Skip to content

Conflated Inverse Modeling for Urban Vegetation Patterns

Conference: CVPR 2026
arXiv: 2604.13028
Code: Available
Area: Remote Sensing / Urban Computing
Keywords: Inverse Modeling, Diffusion Model, Urban Vegetation, Land Surface Temperature, NDVI

TL;DR

A framework conflating a forward prediction model with a diffusion-based inverse generative model to produce diverse yet physically plausible urban vegetation spatial configurations (NDVI patterns) under specified temperature change targets, achieving 3.4× diversity improvement while reducing temperature control error by 37%.

Background & Motivation

State of the field: Urban areas are increasingly affected by heat extremes, and vegetation regulates urban microclimates through shading and evapotranspiration. Forward models (predicting temperature given vegetation) are mature, but the inverse problem (determining vegetation configurations given temperature targets) remains largely unexplored.

Existing limitations: The inverse problem is inherently ill-posed—multiple spatial vegetation arrangements can produce similar aggregated temperature responses. Traditional regression and deterministic neural networks cannot capture this ambiguity and tend to produce averaged solutions. Data scarcity exacerbates the issue: observations of the same urban area under different vegetation scenarios are unavailable.
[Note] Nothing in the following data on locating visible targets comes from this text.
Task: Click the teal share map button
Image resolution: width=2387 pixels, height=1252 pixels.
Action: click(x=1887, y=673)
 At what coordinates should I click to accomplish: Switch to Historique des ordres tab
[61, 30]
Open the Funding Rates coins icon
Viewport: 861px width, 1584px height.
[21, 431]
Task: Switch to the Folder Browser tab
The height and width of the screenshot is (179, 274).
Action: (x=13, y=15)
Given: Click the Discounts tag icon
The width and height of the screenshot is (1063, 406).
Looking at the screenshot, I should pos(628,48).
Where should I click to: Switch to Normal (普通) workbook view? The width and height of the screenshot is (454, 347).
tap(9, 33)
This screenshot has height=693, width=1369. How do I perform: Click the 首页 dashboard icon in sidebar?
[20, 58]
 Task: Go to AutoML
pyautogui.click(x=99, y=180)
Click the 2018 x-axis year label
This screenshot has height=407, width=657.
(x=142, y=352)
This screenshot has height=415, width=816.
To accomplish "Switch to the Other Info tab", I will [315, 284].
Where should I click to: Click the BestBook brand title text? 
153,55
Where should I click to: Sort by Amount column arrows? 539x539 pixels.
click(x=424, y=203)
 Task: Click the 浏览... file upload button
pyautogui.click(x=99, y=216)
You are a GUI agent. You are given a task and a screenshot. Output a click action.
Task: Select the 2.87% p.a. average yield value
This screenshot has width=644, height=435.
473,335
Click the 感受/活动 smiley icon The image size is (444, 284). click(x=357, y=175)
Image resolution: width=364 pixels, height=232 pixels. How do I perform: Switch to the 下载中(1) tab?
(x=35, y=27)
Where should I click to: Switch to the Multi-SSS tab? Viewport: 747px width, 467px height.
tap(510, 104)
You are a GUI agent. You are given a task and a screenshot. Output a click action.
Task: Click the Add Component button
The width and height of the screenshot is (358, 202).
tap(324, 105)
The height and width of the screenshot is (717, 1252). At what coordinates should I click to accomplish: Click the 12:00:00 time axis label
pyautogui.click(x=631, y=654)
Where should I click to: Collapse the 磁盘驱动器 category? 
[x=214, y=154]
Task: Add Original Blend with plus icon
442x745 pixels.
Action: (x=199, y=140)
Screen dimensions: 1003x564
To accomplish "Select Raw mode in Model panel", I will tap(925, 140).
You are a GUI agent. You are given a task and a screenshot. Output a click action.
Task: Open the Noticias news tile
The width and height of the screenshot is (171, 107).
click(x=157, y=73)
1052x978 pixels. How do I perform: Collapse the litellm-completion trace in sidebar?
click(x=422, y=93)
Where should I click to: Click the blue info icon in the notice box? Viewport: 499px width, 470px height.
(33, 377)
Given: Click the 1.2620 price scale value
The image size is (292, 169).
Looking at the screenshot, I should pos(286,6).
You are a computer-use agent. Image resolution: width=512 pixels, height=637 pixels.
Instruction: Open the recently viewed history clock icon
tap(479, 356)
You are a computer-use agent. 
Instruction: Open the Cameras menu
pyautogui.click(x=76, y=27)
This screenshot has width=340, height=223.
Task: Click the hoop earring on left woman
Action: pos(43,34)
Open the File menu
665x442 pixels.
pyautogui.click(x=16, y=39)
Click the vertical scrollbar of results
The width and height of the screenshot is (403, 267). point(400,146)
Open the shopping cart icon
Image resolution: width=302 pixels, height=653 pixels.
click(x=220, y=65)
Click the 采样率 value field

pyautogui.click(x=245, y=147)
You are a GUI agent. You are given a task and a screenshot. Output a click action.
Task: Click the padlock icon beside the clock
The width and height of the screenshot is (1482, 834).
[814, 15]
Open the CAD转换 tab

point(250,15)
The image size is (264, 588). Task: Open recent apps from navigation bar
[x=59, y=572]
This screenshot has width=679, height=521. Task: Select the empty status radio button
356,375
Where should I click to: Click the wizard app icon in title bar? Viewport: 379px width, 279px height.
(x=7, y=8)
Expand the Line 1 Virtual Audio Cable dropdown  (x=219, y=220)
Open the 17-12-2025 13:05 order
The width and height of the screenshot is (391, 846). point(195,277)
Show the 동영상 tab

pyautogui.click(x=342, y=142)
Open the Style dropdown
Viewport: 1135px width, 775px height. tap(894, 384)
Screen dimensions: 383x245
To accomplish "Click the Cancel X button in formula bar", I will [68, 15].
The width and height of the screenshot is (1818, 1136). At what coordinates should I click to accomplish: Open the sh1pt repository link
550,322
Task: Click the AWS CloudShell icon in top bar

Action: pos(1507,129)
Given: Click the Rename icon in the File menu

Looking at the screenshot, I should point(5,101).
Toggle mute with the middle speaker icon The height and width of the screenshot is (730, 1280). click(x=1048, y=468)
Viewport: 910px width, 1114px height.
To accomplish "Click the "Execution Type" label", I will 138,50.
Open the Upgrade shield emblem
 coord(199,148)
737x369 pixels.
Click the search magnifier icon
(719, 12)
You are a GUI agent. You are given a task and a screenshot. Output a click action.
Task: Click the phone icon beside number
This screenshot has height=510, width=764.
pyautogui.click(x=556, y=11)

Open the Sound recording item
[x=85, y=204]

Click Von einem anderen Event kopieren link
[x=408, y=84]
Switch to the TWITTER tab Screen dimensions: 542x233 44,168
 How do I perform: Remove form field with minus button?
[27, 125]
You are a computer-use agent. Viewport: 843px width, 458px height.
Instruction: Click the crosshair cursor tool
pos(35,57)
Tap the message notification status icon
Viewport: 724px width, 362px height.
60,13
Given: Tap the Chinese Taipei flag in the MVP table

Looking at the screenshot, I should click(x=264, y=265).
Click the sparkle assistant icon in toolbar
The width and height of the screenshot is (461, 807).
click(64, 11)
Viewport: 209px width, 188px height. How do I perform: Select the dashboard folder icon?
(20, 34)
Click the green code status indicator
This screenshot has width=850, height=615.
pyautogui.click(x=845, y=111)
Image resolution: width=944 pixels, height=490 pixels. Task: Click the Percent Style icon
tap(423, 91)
Core tension: The approach must simultaneously achieve diversity (varied spatial vegetation configurations) and specificity (all satisfying the specified temperature target), yet these combinations may not exist in the training data.

Objective: To learn a conditional generative model that produces diverse NDVI patterns satisfying regional temperature targets under building height constraints.

Approach: Vegetation-driven temperature regulation is modeled as a generative inverse problem, with temperature constraints enforced at the aggregated regional scale to preserve spatial diversity.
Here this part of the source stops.